Конечно, я не забуду взять немного ее крови и перелить в сосуд, ведь я проделывал это и с другими. Это позволит мне любоваться моим творением до конца моих дней.
Наконец, завершив дело, я выйду сквозь стену в пустоту моего существования.
После моего ухода несчастная всю ночь будет истекать кровью, окруженная тишиной и парализованная страхом, созерцая свой вспоротый живот.

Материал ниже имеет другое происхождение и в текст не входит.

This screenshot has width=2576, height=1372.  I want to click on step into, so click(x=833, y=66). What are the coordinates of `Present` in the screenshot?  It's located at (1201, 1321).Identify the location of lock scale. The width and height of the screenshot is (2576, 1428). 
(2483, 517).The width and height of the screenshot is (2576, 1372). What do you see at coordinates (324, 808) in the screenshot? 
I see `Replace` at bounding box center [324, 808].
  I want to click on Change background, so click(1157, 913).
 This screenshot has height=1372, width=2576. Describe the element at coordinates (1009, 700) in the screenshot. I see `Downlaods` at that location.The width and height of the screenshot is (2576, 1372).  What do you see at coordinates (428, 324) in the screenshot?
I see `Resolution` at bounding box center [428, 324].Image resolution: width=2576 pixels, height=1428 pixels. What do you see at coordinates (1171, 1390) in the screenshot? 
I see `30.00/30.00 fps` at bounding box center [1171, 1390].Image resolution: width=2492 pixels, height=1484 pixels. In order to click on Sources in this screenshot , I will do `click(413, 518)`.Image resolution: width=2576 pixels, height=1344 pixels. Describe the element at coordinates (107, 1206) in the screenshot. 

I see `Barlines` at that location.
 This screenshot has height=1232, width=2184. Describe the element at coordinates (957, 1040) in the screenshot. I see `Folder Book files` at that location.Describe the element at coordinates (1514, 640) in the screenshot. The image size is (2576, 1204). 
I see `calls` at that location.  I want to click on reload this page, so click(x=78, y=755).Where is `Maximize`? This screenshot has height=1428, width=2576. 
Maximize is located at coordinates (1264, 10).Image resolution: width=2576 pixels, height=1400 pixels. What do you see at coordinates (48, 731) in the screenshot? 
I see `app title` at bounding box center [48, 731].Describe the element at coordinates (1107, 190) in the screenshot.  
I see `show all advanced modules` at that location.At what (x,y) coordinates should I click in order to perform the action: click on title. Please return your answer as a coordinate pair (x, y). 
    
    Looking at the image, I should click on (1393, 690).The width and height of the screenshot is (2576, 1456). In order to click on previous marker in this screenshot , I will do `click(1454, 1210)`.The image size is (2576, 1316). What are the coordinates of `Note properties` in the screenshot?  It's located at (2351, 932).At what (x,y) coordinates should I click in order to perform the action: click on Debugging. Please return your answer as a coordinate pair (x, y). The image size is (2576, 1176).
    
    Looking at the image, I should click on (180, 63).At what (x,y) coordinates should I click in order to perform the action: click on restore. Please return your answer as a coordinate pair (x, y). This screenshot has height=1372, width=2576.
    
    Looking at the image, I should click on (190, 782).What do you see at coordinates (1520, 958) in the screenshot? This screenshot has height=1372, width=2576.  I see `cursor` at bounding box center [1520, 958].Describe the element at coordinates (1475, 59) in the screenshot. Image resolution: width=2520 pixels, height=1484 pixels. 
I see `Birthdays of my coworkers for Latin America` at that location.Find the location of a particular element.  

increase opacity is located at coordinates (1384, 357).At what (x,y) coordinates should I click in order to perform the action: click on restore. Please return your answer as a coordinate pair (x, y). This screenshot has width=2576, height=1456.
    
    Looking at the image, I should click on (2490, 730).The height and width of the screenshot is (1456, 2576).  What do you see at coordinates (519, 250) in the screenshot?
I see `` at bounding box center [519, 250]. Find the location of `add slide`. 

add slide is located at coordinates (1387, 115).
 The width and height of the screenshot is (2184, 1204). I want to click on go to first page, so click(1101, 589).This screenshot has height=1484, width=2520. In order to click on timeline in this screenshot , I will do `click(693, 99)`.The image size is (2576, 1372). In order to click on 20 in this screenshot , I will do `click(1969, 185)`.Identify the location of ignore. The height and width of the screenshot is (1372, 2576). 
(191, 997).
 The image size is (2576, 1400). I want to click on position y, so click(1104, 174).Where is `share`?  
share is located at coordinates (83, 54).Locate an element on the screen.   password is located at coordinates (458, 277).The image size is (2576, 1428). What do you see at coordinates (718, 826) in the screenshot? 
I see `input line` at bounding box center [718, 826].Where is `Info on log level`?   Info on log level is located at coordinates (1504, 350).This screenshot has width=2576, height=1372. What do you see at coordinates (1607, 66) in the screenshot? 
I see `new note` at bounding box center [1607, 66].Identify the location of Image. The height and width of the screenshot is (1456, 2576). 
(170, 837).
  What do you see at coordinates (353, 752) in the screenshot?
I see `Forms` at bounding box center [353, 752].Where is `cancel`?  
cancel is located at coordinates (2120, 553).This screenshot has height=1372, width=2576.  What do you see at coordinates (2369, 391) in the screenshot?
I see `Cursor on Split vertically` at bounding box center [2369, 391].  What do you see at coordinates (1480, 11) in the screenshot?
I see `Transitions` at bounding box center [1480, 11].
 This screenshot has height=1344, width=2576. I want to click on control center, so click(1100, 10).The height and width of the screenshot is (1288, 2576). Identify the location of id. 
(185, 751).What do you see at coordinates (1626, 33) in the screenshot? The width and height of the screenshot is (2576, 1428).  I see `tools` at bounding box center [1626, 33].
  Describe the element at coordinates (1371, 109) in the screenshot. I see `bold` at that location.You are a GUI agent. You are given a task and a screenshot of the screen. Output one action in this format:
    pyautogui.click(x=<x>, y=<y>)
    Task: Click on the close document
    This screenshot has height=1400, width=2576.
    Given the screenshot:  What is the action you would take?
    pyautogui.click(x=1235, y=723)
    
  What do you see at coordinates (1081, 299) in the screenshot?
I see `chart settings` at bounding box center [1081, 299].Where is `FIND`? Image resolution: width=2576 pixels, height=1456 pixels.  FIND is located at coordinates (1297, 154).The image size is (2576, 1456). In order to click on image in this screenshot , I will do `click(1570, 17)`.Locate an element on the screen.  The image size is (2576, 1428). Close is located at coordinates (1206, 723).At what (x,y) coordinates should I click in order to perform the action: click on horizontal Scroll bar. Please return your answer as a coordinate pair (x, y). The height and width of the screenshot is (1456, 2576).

Однако я не монстр. Не думайте, что меня забавляет убивать невинных. Я всего лишь выполняю свое предназначение. Поскольку Бог не услышал мои молитвы, я стал искать справедливости у дьявола. Я сломаю жизнь тем, кто сломал мою. Он убил мою несчастную Эмили, мою нежную, хрупкую возлюбленную, с огненно-рыжими кудряшками и взглядом, полным надежды. Я хочу, чтобы он познал ад. Смерть – слишком мягкое возмездие для подобного убийцы.
Его несчастная жена расплатится за него.
Может быть, она еще будет в сознании, когда он увидит ее ранним утром, с пустыми глазами, будто она подверглась чудовищному ритуалу. Она умрет под беспомощными взглядами ничтожных спасателей. Вы же сами говорили, что бессильны против дьявола, мистер Холмс!»
Миссис Хадсон перекрестилась и торопливо вышла из гостиной, оставив посетителя в грязных ботинках, принесшего весть о смерти.
Последовала непроницаемая тишина. Я попытался собраться с мыслями.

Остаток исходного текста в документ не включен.